One Star

Parse file containing multiple JSON documents

I need some help devising a strategy to parse JSON docs within a talend job (Java job, not Perl). I am using Talend Version: 5.0.2 and developing on a Mac, planning to run on a Linux box.
Unfortunately, I cannot use the tFileInputJSON component because of the format of my files -- each file contains several hundred JSON docs, with a complete JSON doc taking up one line in the file. I think the right solution is to read the file line by line then pass it into a JSON parser and from there send the results to the rest of the job.
As I see it my options are:
a) send the line input to some sort of Java JSON parser. If that's the strategy I need to take, I'd like some advice on how to deal with the output and passing that output into my tmap/other parts of the job.
b) find a Talend component that parses JSON docs, but doesn't require an input of a file with a single valid JSON format.
I've searched around for this component but can't seem to find it. From my search, it seems even the tFileInputJSON component is relatively new.
Anyone have some advice on where I should turn next?
Thanks in advance.

This post closely mirrors a previous, unanswered post: http://www.talendforge.org/forum/viewtopic.php?id=18291
9 REPLIES
One Star

Re: Parse file containing multiple JSON documents

Hi
TOS doesn't support a JSON component like tExtractXMLField.
For any new feature or new component, please report it on BugTracker.
So the workaround is to create a job as follows.
No.1: Read line by line from this file.
No.2: Save current line into a new delimited file called temp.txt.
No.3: Use tFileInputJson to extract temp.txt and do your job logic.
No.4: Use tFileDelete to delete temp.txt and start a new loop for next line.
Regards,
Pedro
One Star

Re: Parse file containing multiple JSON documents

Thanks pedro -- I think that's going to have to work for now. I've also opened a question at stack overflow for anyone who'd like to follow what's going on there. Will keep you posted if we end up making a component/routine. Also filed a request!
http://stackoverflow.com/questions/10003100/json-parser-for-talend
One Star

Re: Parse file containing multiple JSON documents

Alright pedro -- I am about to share with you how bad I am with talend...
How do I accomplish No. 1 and No. 2 on your list?
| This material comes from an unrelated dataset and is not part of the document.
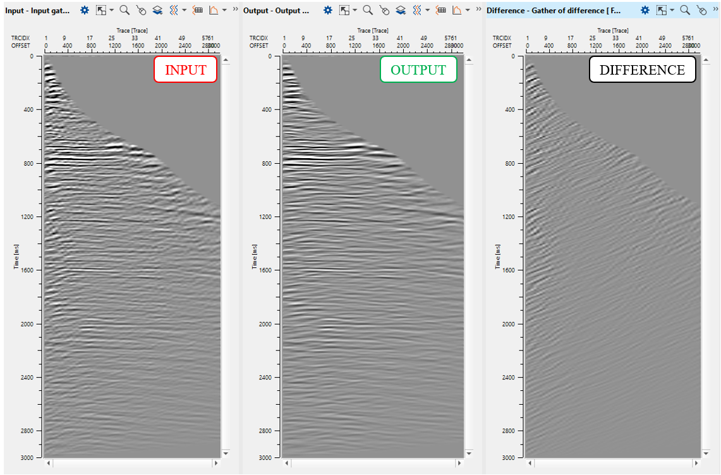This screenshot has height=475, width=721.
Task: Click the layers icon in Output panel
Action: (401, 10)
I know tFileInputFullRow reads line by line, but I am having trouble getting it to write a single one of those rows. It seems to read each line -- then write each line. So if I have a two line file, I cannot figure out how to split one line off to write.
Care to give me another push?
Thanks!
One Star

Re: Parse file containing multiple JSON documents

Hi
You can create a job as the following images.
Regards,
Pedro
One Star

Re: Parse file containing multiple JSON documents

Pedro! Thanks so much. Learned a ton from your example and got it to work. Really really appreciate it.
One Star

Re: Parse file containing multiple JSON documents

Hi,
Can any one help me with this!
Iam new to talend, I want to load data from mongodb source. In basic settings I have option of edit schema, how to specify schema for nested document in mongodb??
Thanks in advance
Moderator

Re: Parse file containing multiple JSON documents

Hi snigdha224,
A schema is a row description, i.e. it defines the number of fields that will be processed and passed on to the next component.
I have replied your related forum Forum 29488.
Best regards
Sabrina
--
Don't forget to give kudos when a reply is helpful and click Accept the solution when you think you're good with it.
One Star

Re: Parse file containing multiple JSON documents

Hello pedro - I'm not seeing any images in your post dtd:  2012-04-11 04:15:09.  I know it's been over 3 years ago, but any chance you still have those images and would be kind enough to post them?  I need to do something similar, but have limited Talend experience. 
Many thanks!
Six Stars

Re: Parse file containing multiple JSON documents

@_AnonymousUser@pedrohuo I have same requirement, Can you guys please tell me the solution, so I can achieve it.